お題:手
手には人の性格が出るのだという。
優しい人の手は冷たいだとか、手相の云々だとか、そういうものもあるが、俺の手に滲み出るのは性根の醜さだ。
関節がぼこりと膨れており、爪を噛む悪癖のせいで指先はいつもボロボロ。人にじっくり見せるような代物じゃない。モナリザの手が至高とするのなら、俺の手は生ゴミにも劣る。
「また卑下した自分語りかい?」
思考をメモに走り書きしていると、聡明そうな少女がそれを覗き込んできた。
「……ほっといてくれ」
「キミは実に滋味のある文章を紡ぐというのに、内容が後ろ向きすぎるのが問題だな」
「後ろ向きなんかじゃない。単なる事実の羅列だ」
「それが後ろ向きだと言うに」
やめろと何度言ってもこいつは絡んでくる。俺に褒められるところなんてあるわけないのに。

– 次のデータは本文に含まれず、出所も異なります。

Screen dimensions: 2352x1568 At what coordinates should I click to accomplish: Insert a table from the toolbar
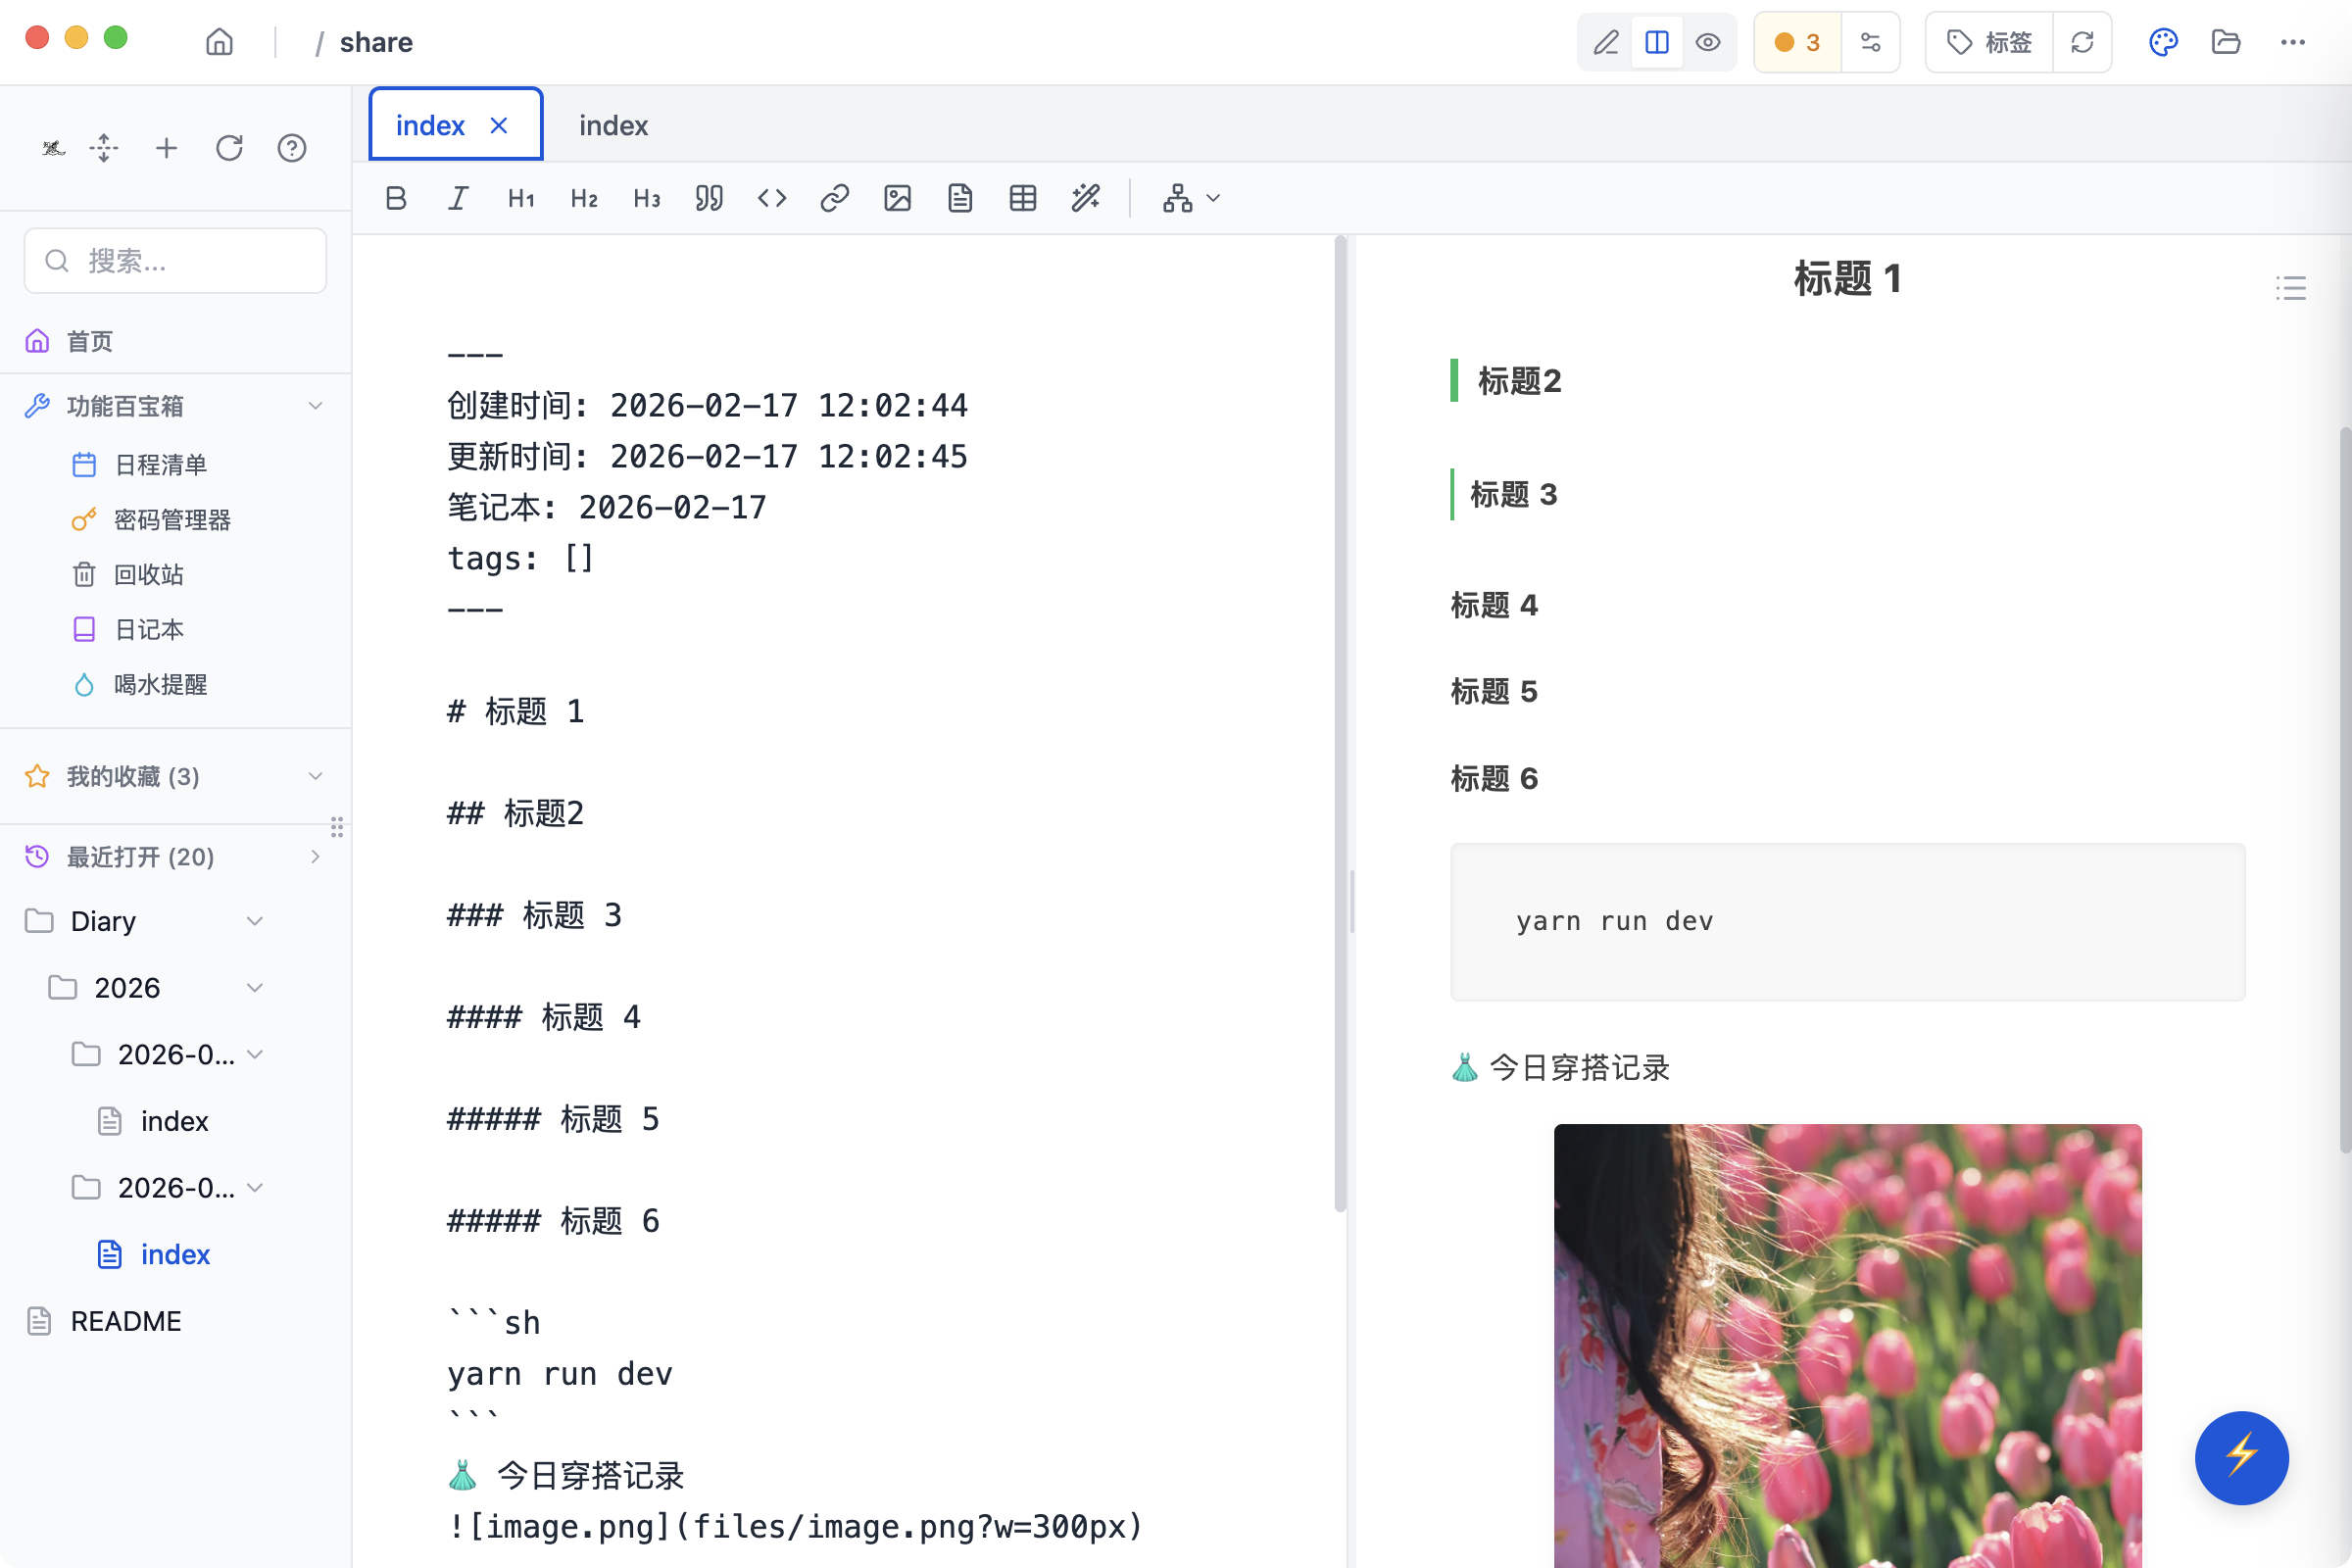point(1022,197)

「爪がガタガタでも、形が歪でもそれがどうした? キミは充分に優しい男さ」
「……うるさい」
こいつといると、無意味な自分に意味を感じそうになる。俺はそれが怖い。無意味だけが俺のアイデンティティだった。それを失った俺に何が残るというんだ。
「七面倒な思考回路だな、まったく。危惧しなくとも、ほら」
「あっ」
思わず彼女の手を掴んだ。次の一歩が水溜りだったのだ。
「そらみろ。優しい」
「……うるさい」
近寄るな。これ以上、俺の手を温かくさせるな。
そんな願いも虚しく、彼女はいつまでもついてくるのだった。